I have been listening to the podcast “Vedanta and Yoga” from the Ramakrishna Vedanta Society in Boston. In particular, the episode “Self-Renewal” seemed particularly relevant to the stress we are facing now. In this podcast, Swami Tyagananda talks about how we can constantly renew ourselves by staying focused on the present moment. The best way of remaining fresh and new is being in the moment.
In general, we either cling to the past or the future. Think about your last few thoughts – were you ruminating over some memories or worrying about the future? Swamiji says if we can loosen the hold the past and future have on us, we will be the happiest people on the planet! So how can we get started on this happier path? The first step is to cultivate a “mindful mindset” – that is, really be present and savor each moment.
How to be mindful in stressful situations
At IESE, we prepare 15 cases per week, in addition to group projects and exams. Not only are the academics intense, but many students also participate in student clubs, as well as search for that perfect summer internship. Since we are so busy, we need to prioritize and learn to say no to things we want to do since we just don’t have enough time. Nonetheless, this stress can take a toll on us MBA students.
When I am feeling stressed, I first see if I can remove myself from the situation temporarily. I find a quiet place (it can even be a bathroom stall!) and sit and close my eyes. I bring attention to my breath – if I’m stressed I’m usually breathing very rapidly – and consciously try to slow down my breath. For a few minutes, I just focus on my breath and slowing it down. I generally feel a bit better after that and can return to the stressful situation.
If you can’t remove yourself from the situation – for example, you are in a team meeting – you can still bring yourself a moment of calm. Do the same thing – focus on your breath – either with your eyes open or closed – and try to slow down your breath. You can even suggest to your team to take a 5 minute break if things are getting particularly heated.
What’s important after the stressful situation ends is to let it go. Many of us (myself included) can hold grudges and let past negative experiences with a person taint future interactions. We must fully “digest” the experience – analyze it if we want, but ultimately let it go – or else it will keep bothering us. A negative experience can continue to haunt us long after it first happened. Memories drag us into the past and do not let us live in the present moment – ruminating over an argument your team had will not allow you to see how your relationship has improved now. Practicing a bit of forgiveness will go a long way in terms of your own happiness.

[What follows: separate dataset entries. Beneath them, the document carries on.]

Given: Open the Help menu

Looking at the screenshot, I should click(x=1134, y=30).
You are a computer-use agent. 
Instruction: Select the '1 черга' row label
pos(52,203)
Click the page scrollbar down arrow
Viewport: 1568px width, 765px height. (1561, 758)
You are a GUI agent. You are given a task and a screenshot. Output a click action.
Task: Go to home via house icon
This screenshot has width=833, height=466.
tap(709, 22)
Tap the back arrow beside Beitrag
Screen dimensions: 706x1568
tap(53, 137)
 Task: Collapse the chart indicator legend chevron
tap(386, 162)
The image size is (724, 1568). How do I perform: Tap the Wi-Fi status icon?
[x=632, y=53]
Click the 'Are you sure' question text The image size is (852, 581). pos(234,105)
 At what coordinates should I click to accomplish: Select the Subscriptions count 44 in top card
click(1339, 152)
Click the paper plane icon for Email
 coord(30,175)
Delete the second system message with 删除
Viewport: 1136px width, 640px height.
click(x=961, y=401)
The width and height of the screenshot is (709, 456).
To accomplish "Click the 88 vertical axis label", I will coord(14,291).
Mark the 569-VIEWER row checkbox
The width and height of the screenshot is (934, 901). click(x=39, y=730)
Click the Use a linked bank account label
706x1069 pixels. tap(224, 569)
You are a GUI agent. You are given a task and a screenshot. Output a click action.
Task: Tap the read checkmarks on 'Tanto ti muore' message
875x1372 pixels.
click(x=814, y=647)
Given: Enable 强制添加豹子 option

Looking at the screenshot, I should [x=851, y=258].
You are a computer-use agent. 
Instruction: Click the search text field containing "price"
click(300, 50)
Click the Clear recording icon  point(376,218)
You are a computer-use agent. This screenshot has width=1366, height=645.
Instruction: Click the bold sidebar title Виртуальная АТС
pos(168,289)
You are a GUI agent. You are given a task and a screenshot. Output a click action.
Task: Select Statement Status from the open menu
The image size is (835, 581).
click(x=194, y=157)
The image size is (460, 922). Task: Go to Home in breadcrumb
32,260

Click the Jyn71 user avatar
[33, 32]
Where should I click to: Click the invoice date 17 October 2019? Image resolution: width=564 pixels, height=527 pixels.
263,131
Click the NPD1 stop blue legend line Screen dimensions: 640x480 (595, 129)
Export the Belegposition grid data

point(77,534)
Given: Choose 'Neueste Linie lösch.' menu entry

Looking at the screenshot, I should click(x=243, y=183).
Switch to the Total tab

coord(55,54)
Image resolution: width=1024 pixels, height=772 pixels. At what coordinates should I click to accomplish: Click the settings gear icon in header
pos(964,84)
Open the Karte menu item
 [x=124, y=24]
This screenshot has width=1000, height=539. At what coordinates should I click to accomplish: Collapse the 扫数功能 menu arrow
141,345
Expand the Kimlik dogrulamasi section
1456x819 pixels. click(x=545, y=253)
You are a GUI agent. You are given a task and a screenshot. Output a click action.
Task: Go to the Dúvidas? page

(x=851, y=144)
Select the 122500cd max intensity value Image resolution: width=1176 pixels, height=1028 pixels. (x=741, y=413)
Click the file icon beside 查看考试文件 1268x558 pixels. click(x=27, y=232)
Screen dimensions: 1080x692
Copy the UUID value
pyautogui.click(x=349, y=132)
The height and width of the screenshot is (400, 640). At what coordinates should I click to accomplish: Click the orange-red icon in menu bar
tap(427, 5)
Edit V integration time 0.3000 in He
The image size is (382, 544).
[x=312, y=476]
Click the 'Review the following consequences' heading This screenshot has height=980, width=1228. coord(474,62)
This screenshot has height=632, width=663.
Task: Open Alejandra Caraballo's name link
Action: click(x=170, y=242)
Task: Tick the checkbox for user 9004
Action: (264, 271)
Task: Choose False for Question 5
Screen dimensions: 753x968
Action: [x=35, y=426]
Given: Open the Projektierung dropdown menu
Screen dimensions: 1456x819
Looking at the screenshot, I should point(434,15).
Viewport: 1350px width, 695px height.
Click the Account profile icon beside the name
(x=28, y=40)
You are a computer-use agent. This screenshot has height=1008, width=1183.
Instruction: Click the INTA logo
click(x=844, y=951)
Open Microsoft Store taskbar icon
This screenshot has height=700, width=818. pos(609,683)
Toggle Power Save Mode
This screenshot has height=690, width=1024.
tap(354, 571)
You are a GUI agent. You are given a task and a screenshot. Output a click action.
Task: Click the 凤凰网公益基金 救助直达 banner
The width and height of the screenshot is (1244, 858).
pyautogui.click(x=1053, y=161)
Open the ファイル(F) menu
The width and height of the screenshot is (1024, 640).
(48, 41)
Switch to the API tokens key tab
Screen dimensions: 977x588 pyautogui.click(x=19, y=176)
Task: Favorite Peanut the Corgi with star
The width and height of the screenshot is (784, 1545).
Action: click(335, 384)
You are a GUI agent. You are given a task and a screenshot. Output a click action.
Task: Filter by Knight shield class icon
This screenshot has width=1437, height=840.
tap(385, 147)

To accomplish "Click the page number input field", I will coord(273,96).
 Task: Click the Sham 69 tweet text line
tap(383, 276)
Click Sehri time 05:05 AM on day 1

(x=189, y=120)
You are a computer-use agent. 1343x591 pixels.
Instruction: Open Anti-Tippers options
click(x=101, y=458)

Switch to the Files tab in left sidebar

How to be mindful in positive situations
Now, the MBA is not all stress! Actually it is a lot of fun – for me, meeting 350 new classmates is an exhilarating experience. I am meeting people from all over the world and learning a bit of their culture as well – I now know how to say “cheers” in Japanese, Chinese, and Portuguese! At the beginning of the MBA, everyone is in the same boat and very eager to make new friends. We have organized countless group outings to explore our new city of Barcelona together.
How can we extract maximum happiness from positive situations? You guessed it – by being mindful! If we experience the positive moment and then let it go, we may develop a memory of it, or it may leave our minds altogether. To be more mindful in a positive situation, first I recommend putting away your phone. This can be very hard to do, but if you are out with new friends and on your phone the whole time, chances are you won’t develop very strong friendships! Second, you can really focus on the person you are talking to and concentrate on what they are saying. This means controlling your mind a bit and not letting it drift off into thoughts of the past or future while you are talking to someone! Finally, taking in all of the details of the moment – using all five senses to take in the sights, sounds, smell, taste and touch – will allow you to really savor that moment and feel joy now as well as in the future.
Simple mindfulness practices to take with you
As I mentioned above, the simplest mindfulness practice you can do is to close your eyes and pay attention to your breath. Focus on your inhales and exhales and how they affect your body – especially your mouth, nose, and belly – your belly should expand with inhales, and contract with exhales.
During this breathing practice it is important to practice “mind control.” This doesn’t mean emptying your mind of thoughts completely – that is in fact, impossible! What it means is not letting your thoughts control you. As you are breathing and a thought enters your mind, acknowledge it, and take it only at face value. You can say to yourself – “this is just a thought. It is something my mind has created. I will let it pass now and come back to focusing on my breath.”
I leave you with a quote from Swami Vivekananda – “time is but a method of our thinking. We are the eternal present tense.”
Thank you Roxanne for the excellent tips!